Truckers encounter many bridges in this country that are downright frightening. From tight spaces to ghostly faces, these are just a few of the crossings that scare drivers the most.
This iconic cantilever bridge between Oregon and Washington was formally dedicated in August 1966. It stretches 4.1 miles across the mouth of the Columbia River, from Astoria, Oregon, to Point Ellice, Washington. Its construction was an impressive feat. The bridge, part of U.S. Highway 101, spans 1,232 feet. Also known as the Oregon Coast Highway, the Astoria-Megler Bridge is the longest continuous truss bridge in the nation.
Astoria-Megler Bridge. (Photo: Oregon DOT)
The bridge is designed to withstand some of the toughest attacks from nature, but high winds of 60-plus mph have easily toppled 53-foot tractor-trailers on it. One driver told Trucking Truth that the Astoria-Megler Bridge “is scary in a four-wheeler. I could not even imagine taking it with a big rig.” A four-wheeler is a car or noncommercial truck or SUV.
Chesapeake Bay Bridge-Tunnel
Maryland’s Chesapeake Bay Bridge-Tunnel (CBBT) is one of the most notoriously frightening bridges in the country. Low guardrails, narrow lanes and high winds have made this bridge so terrifying that many people have been willing to pay $25 to have someone else drive their car, van, SUV or pickup truck across the structure for them.
The CBBT, which spans 17.6 miles, provides a direct link between southeastern Virginia and the Delmarva Peninsula (Delaware plus the eastern shores of Maryland and Virginia). It cuts 95 miles from the journey between Virginia Beach and points north of Wilmington, Delaware.
Chesapeake Bay Bridge-Tunnel. (Photo: CBBT Commission)

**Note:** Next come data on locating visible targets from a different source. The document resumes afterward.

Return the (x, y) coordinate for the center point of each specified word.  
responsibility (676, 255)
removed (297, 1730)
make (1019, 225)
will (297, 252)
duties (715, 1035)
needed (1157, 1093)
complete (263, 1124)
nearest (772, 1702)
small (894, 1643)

Following its opening in April 1964, the CBBT was selected as “One of the Seven Engineering Wonders of the Modern World” in a worldwide competition that included more than 100 major projects. Unfortunately, the CBBT has a dark history of tractor-trailer accidents.
In 2017, a driver died after his big rig plunged over the side of the CBBT during windy conditions. The attorney representing the driver’s widow in a lawsuit against the CBBT Commission said his firm searched for comparable cases against the CBBT but found none. This is despite the fact that at least 16 vehicles have gone into the water since the bridge-tunnel opened, most of them tractor-trailers.
Sunshine Skyway Bridge
The Bob Graham Sunshine Skyway Bridge, often referred to simply as the Skyway, is a cable-stayed bridge in Florida spanning the Lower Tampa Bay. It’s part of Interstate 275, connecting St. Petersburg to Terra Ceia, an unincorporated community in Manatee County.
The current Sunshine Skyway opened in 1987 and is the second bridge of that name on the site. The original bridge opened in 1954 and was the site of two major maritime disasters within a few months of each other in 1980.
First, in January, the Coast Guard Cutter Blackthorn collided with the tanker Capricorn near the bridge, resulting in the sinking of the cutter and the loss of 23 crew members. Then, on May 9, 35 people died when a cargo ship hit the bridge. A Greyhound bus and several cars sank in the water below.
Sunshine Skyway Bridge. (Photo: City of St. Petersburg, Florida)
In 2015, a water spout moved onto land and hit a tractor-trailer as the driver approached the bridge. The rig was contracted out by the Postal Service.
Within a few years, the damaged span was demolished, the surviving span was partially demolished and converted into a long fishing pier, and the current bridge was built. While strong winds still make truckers nervous on the Skyway, purported visitors from beyond the grave have scared them, too. Drivers have reported seeing ghosts on the old section of the bridge that is now the fishing pier. They claimed they heard what sounded like a bus coming toward them, followed by a gust of wind and the smell of gasoline.
Huey P. Long Bridge
Though the Huey P. Long-O.K. Allen Bridge in southeastern Louisiana has been widened, many drivers have horror stories about the Depression-era structure. Originally designed to accommodate Model-T’s when construction began in 1932, the bridge’s exceptionally narrow lanes and no shoulders made it both nerve-wracking and dangerous to cross until its widening was completed in June 2013.
It’s a truss cantilever bridge over the Mississippi River, carrying U.S. Highway 190 and one rail line between East Baton Rouge Parish and West Baton Rouge Parish. Although the bridge is named after former Louisiana Govs. Huey P. Long and Oscar K. Allen, it is known in the Baton Rouge area simply as “the old bridge.”
Huey P. Long Bridge. (Photo: Shawn Graham/U.S. Navy)
Although there have been tractor-trailer accidents on the bridge since it was widened, most people say it’s much safer than before. However, like the Sunshine Skyway Bridge in Florida, drivers have been more afraid of spirits than of storms when crossing the Huey P. Long. They claim it’s haunted, and many drivers have described the bridge simply as “spooky.”